DOMANDE DI STUDIO »
a. Rispondi a queste domande sul brano dedicato al summit della Singularity University:
(i) In partnership con quali aziende si tiene l'evento?
(ii) In quale punto del corpo di Orban si trova il microchip?
(iii) Secondo Orban, di quale tradizione gode l'Italia?
b. Riprendi il brano dedicato al summit della Singularity University e proseguilo a partire dall'ultima frase riportata.

BRANO SCELTO »
■ ■ ■ ■ ■
Il futuro chiede e merita di essere realizzato. Con queste parole David Orban, guru dell’hi-tech, espone il suo punto di vista riguardo la sfera dell’innovazione tecnologica e più specificamente delle tecnologie esponenziali. Tematiche queste al centro del SingularityU Italy Summit 2017, l’evento della Singularity University, in partnership con Deloitte e Connexia, per la prima volta in Italia dopo aver già accolto a livello globale circa 21mila partecipanti.

Del resto Orban, ambassador della Singolarity U Milano, l’innovazione tecnologica ce l’ha dentro ma nel vero senso della parola, ovvero ha un microchip sottopelle nel dorso della mano che gli permette ad esempio di effettuare pagamenti e monitorare il suo stato di salute. Tecnologie che sembrano futuristiche ma che in realtà fanno già parte della vita comune, come le automobili che si guidano da sole, le intelligenze artificiali e la robotica avanzata. Il summit italiano della Singularity University vede la partecipazione di speaker di caratura internazionale di altissimo livello, con diverse riflessioni anche sulla posizione dell’Italia nel campo innovativo. “L’Italia ha una grande tradizione di artigianato, di creatività, questo gioca a favore rispetto a molte nazioni nelle quali l’economia è stata e viene tuttora egemonizzata da grandi gruppi industriali. L’innovazione e la disruption fanno parte del tessuto nazionale, ma ci deve essere uno sforzo maggiore” conclude Orban.
■ ■ ■ ■ ■
[Voci dei dati]
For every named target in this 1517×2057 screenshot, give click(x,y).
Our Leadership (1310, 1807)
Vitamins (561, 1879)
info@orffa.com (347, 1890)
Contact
■ ■ ■ ■ ■
RISPOSTE »
a.
(i) Con Deloitte e Connexia.
(ii) Sottopelle, nel dorso della mano.
(iii) Di una grande tradizione di artigianato e di creatività.

b.
Gli fa eco Diego Gil, managing director dell’evento: “L’Italia è la ottava potenza economica del mondo, questo spesso gli italiani lo dimenticano. Così come è giusto ricordare che per anni sono state le famiglie Medici, Sforza e Visconti a investire nell’innovazione e promuovere la crescita tecnologica che si è riversata in tutto il mondo. L’Italia ha ancora un ruolo importante, ma serve aumentare gli investimenti e rendere le persone consapevoli dell’impatto che possono avere nella crescita comune''.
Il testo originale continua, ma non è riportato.